**TASK TO CARRY OUT:**
Nothing in the records may be changed; retype them in full.
= = = = = = =
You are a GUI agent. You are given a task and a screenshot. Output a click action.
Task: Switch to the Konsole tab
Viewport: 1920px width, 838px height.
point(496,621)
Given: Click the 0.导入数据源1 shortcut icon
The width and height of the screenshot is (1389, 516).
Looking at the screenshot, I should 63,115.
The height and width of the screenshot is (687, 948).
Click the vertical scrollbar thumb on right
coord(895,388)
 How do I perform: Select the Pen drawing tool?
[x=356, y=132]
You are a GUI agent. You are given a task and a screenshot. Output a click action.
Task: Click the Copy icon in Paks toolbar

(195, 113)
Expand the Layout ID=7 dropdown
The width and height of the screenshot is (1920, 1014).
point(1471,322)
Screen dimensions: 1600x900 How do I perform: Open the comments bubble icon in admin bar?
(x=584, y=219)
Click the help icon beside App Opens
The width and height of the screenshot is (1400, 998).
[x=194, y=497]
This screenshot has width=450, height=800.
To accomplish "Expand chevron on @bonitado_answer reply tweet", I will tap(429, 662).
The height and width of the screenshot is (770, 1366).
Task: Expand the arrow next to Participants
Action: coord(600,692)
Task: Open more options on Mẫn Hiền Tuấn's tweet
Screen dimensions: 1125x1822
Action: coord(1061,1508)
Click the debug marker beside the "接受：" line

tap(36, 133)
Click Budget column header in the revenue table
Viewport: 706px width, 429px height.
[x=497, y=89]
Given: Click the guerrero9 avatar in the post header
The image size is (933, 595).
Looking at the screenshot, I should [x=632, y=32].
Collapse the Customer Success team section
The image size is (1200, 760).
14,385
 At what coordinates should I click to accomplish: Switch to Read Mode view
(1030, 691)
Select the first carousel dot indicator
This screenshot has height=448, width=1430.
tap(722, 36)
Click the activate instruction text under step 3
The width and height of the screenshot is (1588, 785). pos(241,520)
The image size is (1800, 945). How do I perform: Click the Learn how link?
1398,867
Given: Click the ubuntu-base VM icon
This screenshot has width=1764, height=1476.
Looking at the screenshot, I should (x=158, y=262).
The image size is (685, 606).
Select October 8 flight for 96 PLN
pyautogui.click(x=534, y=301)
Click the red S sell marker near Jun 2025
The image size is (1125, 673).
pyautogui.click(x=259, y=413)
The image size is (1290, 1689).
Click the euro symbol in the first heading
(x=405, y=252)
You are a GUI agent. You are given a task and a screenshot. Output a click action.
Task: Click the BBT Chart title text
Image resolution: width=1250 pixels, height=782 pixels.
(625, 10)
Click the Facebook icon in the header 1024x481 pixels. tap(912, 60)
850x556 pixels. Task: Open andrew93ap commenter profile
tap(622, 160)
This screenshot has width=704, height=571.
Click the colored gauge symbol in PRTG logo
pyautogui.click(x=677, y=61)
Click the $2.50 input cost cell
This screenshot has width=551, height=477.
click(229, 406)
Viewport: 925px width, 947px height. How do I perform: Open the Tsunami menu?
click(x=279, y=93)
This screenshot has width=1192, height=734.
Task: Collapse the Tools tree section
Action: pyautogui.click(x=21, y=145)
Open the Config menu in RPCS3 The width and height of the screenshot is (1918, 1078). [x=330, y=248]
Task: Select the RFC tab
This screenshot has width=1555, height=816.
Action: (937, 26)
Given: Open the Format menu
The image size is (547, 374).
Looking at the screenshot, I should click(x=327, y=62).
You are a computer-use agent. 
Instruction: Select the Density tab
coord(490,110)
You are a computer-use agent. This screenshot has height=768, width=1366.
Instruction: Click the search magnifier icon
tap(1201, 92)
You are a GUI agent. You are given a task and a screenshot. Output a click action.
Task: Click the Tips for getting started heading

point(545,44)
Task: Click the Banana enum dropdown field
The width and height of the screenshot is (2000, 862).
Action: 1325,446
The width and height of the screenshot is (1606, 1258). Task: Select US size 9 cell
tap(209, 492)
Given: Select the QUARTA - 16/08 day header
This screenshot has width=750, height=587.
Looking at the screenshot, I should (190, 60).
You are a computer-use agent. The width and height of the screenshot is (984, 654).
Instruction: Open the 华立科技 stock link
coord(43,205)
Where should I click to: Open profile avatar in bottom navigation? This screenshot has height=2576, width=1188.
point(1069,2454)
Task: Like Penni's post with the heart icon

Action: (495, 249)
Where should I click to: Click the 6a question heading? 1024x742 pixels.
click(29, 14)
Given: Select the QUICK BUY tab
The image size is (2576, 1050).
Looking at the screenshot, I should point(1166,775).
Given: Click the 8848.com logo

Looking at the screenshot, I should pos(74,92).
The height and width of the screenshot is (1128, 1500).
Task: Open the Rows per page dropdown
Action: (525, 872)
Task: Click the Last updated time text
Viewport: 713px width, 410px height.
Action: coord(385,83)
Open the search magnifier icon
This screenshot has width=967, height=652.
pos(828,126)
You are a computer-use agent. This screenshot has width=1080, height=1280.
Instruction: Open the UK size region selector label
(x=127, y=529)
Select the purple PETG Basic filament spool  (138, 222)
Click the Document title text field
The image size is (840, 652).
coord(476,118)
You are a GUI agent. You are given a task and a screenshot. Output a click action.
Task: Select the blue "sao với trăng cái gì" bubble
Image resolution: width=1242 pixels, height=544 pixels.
= = = = = = =
**EXERCISE ANSWER:**
You are a GUI agent. You are given a task and a screenshot. Output a click action.
Task: Switch to the Konsole tab
Viewport: 1920px width, 838px height.
point(496,621)
Given: Click the 0.导入数据源1 shortcut icon
The width and height of the screenshot is (1389, 516).
Looking at the screenshot, I should 63,115.
The height and width of the screenshot is (687, 948).
Click the vertical scrollbar thumb on right
coord(895,388)
 How do I perform: Select the Pen drawing tool?
[x=356, y=132]
You are a GUI agent. You are given a task and a screenshot. Output a click action.
Task: Click the Copy icon in Paks toolbar

(195, 113)
Expand the Layout ID=7 dropdown
The width and height of the screenshot is (1920, 1014).
point(1471,322)
Screen dimensions: 1600x900 How do I perform: Open the comments bubble icon in admin bar?
(x=584, y=219)
Click the help icon beside App Opens
The width and height of the screenshot is (1400, 998).
[x=194, y=497]
This screenshot has width=450, height=800.
To accomplish "Expand chevron on @bonitado_answer reply tweet", I will tap(429, 662).
The height and width of the screenshot is (770, 1366).
Task: Expand the arrow next to Participants
Action: coord(600,692)
Task: Open more options on Mẫn Hiền Tuấn's tweet
Screen dimensions: 1125x1822
Action: coord(1061,1508)
Click the debug marker beside the "接受：" line

tap(36, 133)
Click Budget column header in the revenue table
Viewport: 706px width, 429px height.
[x=497, y=89]
Given: Click the guerrero9 avatar in the post header
The image size is (933, 595).
Looking at the screenshot, I should [x=632, y=32].
Collapse the Customer Success team section
The image size is (1200, 760).
14,385
 At what coordinates should I click to accomplish: Switch to Read Mode view
(1030, 691)
Select the first carousel dot indicator
This screenshot has height=448, width=1430.
tap(722, 36)
Click the activate instruction text under step 3
The width and height of the screenshot is (1588, 785). pos(241,520)
The image size is (1800, 945). How do I perform: Click the Learn how link?
1398,867
Given: Click the ubuntu-base VM icon
This screenshot has width=1764, height=1476.
Looking at the screenshot, I should (x=158, y=262).
The image size is (685, 606).
Select October 8 flight for 96 PLN
pyautogui.click(x=534, y=301)
Click the red S sell marker near Jun 2025
The image size is (1125, 673).
pyautogui.click(x=259, y=413)
The image size is (1290, 1689).
Click the euro symbol in the first heading
(x=405, y=252)
You are a GUI agent. You are given a task and a screenshot. Output a click action.
Task: Click the BBT Chart title text
Image resolution: width=1250 pixels, height=782 pixels.
(625, 10)
Click the Facebook icon in the header 1024x481 pixels. tap(912, 60)
850x556 pixels. Task: Open andrew93ap commenter profile
tap(622, 160)
This screenshot has width=704, height=571.
Click the colored gauge symbol in PRTG logo
pyautogui.click(x=677, y=61)
Click the $2.50 input cost cell
This screenshot has width=551, height=477.
click(229, 406)
Viewport: 925px width, 947px height. How do I perform: Open the Tsunami menu?
click(x=279, y=93)
This screenshot has width=1192, height=734.
Task: Collapse the Tools tree section
Action: pyautogui.click(x=21, y=145)
Open the Config menu in RPCS3 The width and height of the screenshot is (1918, 1078). [x=330, y=248]
Task: Select the RFC tab
This screenshot has width=1555, height=816.
Action: (937, 26)
Given: Open the Format menu
The image size is (547, 374).
Looking at the screenshot, I should click(x=327, y=62).
You are a computer-use agent. 
Instruction: Select the Density tab
coord(490,110)
You are a computer-use agent. This screenshot has height=768, width=1366.
Instruction: Click the search magnifier icon
tap(1201, 92)
You are a GUI agent. You are given a task and a screenshot. Output a click action.
Task: Click the Tips for getting started heading

point(545,44)
Task: Click the Banana enum dropdown field
The width and height of the screenshot is (2000, 862).
Action: 1325,446
The width and height of the screenshot is (1606, 1258). Task: Select US size 9 cell
tap(209, 492)
Given: Select the QUARTA - 16/08 day header
This screenshot has width=750, height=587.
Looking at the screenshot, I should (190, 60).
You are a computer-use agent. The width and height of the screenshot is (984, 654).
Instruction: Open the 华立科技 stock link
coord(43,205)
Where should I click to: Open profile avatar in bottom navigation? This screenshot has height=2576, width=1188.
point(1069,2454)
Task: Like Penni's post with the heart icon

Action: (495, 249)
Where should I click to: Click the 6a question heading? 1024x742 pixels.
click(29, 14)
Given: Select the QUICK BUY tab
The image size is (2576, 1050).
Looking at the screenshot, I should point(1166,775).
Given: Click the 8848.com logo

Looking at the screenshot, I should pos(74,92).
The height and width of the screenshot is (1128, 1500).
Task: Open the Rows per page dropdown
Action: (525, 872)
Task: Click the Last updated time text
Viewport: 713px width, 410px height.
Action: coord(385,83)
Open the search magnifier icon
This screenshot has width=967, height=652.
pos(828,126)
You are a computer-use agent. This screenshot has width=1080, height=1280.
Instruction: Open the UK size region selector label
(x=127, y=529)
Select the purple PETG Basic filament spool  (138, 222)
Click the Document title text field
The image size is (840, 652).
coord(476,118)
You are a GUI agent. You are given a task and a screenshot. Output a click action.
Task: Select the blue "sao với trăng cái gì" bubble
Image resolution: width=1242 pixels, height=544 pixels.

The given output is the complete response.